Weekly Photo Challenge: Defining Home, a real challenge!

So the concept of home has always been a complicated one. Let’s start from the basic question that I usually get, “Are you Kenyan or Yemeni?”

Starting with my family, our cultural values are more Yemeni than they are Kenyan. Naturally, because we’re Arabs and not Africans – by blood. In addition to that, our skin color, looks, and dress code also reinforces the Arab label, that when strangers speak Swahili around us in the UAE, we end up grinning in delight for the perfect camouflage. But we do feel more Kenyan than Yemeni, because we never lived in Yemen. Whenever we check the news back ‘home’, we go to Daily Nation or East Standard.
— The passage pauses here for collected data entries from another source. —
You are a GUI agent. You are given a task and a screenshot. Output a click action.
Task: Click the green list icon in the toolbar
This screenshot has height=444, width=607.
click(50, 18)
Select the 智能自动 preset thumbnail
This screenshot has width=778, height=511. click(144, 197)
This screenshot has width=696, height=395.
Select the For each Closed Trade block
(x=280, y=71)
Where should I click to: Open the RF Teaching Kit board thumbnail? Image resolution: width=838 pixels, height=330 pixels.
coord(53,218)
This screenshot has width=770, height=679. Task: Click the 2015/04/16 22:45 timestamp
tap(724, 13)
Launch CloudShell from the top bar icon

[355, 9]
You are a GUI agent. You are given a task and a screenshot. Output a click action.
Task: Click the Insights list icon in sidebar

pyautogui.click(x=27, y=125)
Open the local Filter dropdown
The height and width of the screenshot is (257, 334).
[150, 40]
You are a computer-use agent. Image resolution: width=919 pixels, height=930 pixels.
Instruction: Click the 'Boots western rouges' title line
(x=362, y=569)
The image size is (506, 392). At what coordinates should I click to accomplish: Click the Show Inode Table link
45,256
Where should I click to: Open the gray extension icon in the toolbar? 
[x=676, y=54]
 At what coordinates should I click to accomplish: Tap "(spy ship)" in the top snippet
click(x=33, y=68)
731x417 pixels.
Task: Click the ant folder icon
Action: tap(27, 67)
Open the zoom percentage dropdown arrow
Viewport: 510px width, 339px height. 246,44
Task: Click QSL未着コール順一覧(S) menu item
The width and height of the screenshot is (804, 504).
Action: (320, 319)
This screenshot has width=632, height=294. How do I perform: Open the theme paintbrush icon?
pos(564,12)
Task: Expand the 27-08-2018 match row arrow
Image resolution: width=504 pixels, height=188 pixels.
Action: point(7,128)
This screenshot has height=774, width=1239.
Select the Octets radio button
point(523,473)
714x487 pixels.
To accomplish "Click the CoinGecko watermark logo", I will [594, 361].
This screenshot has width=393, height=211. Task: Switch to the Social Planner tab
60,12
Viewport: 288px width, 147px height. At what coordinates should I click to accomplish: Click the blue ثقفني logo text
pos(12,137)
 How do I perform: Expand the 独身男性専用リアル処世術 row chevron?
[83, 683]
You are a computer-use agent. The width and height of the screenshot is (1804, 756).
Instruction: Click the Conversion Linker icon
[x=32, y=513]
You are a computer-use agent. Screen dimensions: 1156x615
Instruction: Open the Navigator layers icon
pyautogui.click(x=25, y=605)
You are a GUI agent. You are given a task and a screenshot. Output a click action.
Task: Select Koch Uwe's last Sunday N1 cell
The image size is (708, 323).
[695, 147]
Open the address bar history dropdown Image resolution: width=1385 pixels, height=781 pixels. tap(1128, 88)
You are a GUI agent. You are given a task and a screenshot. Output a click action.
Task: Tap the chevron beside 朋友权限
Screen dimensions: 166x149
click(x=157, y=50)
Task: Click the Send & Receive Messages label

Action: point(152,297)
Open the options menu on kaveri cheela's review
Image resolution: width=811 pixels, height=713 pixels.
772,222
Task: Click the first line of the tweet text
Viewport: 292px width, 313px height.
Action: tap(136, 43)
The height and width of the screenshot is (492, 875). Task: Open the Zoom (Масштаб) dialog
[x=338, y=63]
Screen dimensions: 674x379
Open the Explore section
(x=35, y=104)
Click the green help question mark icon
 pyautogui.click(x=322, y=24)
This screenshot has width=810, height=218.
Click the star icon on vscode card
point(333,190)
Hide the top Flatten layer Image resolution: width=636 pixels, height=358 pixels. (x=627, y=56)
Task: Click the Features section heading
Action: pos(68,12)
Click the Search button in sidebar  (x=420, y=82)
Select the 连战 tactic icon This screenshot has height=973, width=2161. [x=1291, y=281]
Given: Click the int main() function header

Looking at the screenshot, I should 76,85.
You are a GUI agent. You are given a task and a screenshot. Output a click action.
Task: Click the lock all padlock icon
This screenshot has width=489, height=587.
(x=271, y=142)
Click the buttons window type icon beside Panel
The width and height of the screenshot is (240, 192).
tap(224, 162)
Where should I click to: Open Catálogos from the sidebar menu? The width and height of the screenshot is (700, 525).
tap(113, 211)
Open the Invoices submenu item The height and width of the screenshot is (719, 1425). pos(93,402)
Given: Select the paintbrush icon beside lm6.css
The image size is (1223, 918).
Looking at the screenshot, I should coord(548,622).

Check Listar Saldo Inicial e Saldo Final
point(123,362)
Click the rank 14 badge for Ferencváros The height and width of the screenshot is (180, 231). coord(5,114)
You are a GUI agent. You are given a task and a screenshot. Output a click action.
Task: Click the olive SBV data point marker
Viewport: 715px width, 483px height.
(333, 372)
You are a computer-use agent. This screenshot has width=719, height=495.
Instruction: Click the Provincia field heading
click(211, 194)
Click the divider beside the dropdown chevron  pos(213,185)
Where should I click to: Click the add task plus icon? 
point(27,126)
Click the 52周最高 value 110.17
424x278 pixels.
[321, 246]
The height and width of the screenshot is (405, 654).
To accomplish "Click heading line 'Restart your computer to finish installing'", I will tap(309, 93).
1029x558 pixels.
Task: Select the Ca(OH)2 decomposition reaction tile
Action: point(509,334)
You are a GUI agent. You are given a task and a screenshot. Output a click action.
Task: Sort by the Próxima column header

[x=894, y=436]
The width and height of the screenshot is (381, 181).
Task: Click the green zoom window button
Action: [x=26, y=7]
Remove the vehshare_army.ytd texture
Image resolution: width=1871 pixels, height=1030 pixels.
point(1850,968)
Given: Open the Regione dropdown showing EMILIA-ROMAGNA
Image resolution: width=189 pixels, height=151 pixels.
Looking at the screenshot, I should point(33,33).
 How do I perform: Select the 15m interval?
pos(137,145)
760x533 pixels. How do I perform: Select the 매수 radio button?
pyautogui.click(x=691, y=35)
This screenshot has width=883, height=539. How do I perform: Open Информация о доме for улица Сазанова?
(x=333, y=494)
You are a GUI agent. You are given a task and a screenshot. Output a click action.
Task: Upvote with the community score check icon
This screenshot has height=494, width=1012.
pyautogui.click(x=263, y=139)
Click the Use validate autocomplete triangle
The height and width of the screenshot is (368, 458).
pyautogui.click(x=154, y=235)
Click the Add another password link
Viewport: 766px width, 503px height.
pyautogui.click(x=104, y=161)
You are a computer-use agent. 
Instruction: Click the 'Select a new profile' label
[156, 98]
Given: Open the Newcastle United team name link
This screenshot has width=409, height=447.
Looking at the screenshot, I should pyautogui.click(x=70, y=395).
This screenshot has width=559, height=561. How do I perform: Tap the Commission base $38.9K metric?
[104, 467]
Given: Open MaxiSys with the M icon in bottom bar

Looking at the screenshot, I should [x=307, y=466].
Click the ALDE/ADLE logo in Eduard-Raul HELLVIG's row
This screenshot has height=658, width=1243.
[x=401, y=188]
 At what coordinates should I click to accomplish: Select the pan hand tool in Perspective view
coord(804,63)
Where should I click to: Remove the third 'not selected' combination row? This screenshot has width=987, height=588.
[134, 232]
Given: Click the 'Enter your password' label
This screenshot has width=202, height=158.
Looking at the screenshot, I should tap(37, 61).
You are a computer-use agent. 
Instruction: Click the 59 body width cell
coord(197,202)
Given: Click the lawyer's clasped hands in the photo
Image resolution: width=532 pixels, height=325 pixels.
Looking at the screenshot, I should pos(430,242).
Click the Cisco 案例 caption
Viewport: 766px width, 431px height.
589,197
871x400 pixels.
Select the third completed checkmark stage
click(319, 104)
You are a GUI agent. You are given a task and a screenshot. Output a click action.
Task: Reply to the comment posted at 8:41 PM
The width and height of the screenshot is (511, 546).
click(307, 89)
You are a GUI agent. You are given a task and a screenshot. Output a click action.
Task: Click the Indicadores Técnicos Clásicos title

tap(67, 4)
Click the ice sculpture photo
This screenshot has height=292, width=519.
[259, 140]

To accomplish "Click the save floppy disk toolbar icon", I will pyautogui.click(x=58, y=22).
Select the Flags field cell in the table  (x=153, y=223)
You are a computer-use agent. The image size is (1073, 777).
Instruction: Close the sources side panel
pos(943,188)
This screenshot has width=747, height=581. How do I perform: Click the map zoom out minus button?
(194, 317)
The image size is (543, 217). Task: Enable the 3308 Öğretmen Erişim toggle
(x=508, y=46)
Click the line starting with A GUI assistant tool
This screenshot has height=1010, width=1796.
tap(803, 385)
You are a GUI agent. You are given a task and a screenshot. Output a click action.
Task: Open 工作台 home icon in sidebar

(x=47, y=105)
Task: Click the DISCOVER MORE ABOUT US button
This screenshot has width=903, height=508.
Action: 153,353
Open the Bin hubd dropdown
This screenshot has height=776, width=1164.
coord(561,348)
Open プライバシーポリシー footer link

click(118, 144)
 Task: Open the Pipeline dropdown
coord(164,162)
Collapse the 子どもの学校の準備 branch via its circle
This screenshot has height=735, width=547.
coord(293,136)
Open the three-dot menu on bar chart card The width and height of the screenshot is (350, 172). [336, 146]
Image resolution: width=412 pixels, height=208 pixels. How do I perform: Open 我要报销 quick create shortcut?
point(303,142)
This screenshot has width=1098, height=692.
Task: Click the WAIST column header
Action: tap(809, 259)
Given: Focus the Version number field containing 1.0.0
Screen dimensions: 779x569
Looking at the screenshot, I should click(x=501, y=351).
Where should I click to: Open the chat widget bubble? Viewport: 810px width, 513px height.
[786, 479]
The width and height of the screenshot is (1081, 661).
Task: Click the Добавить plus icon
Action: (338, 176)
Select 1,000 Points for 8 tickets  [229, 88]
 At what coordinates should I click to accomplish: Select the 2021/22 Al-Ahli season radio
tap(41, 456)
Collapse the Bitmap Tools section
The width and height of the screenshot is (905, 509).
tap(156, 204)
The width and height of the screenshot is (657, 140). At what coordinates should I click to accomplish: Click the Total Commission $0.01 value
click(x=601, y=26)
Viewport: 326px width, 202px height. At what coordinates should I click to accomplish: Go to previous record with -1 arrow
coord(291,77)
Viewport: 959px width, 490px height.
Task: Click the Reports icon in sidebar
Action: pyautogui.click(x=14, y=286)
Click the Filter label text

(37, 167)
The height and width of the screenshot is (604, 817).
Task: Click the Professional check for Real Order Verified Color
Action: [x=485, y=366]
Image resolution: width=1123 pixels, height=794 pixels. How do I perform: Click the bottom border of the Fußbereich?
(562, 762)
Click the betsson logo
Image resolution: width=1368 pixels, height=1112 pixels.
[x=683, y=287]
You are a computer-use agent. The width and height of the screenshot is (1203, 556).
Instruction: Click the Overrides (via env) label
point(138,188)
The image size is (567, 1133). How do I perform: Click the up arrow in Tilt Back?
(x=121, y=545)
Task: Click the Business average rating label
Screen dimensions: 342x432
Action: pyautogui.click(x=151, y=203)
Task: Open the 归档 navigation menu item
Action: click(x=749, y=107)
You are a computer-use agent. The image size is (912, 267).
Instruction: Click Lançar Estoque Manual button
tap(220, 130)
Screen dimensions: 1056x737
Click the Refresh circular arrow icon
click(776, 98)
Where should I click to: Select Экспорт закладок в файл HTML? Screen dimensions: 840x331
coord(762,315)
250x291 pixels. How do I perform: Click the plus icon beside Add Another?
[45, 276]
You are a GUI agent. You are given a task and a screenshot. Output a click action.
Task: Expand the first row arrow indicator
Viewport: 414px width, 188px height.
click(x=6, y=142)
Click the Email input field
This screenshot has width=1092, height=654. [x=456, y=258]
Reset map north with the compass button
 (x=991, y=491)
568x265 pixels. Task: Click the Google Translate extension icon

Besides that, our passports claim we’re Kenyan. That means that worse goes to worse, if we need to return to our ‘home’ country for any reason, we’ll have to go back to Kenya. But the most important reason why we feel Kenyan is because of the diversity that Kenya enjoys. What makes Kenya special is how the different cultures have become so intertwined that Arabs cook Indian food, and Indians have African cousins. Despite that, tribalism is what runs the show in Kenya especially with the elections coming next month.

So yes, to answer the question, I coined the term “Kemeni” to represent people like us; Yemenis who come from Kenya and not Yemen. So that’s to answer the basic question.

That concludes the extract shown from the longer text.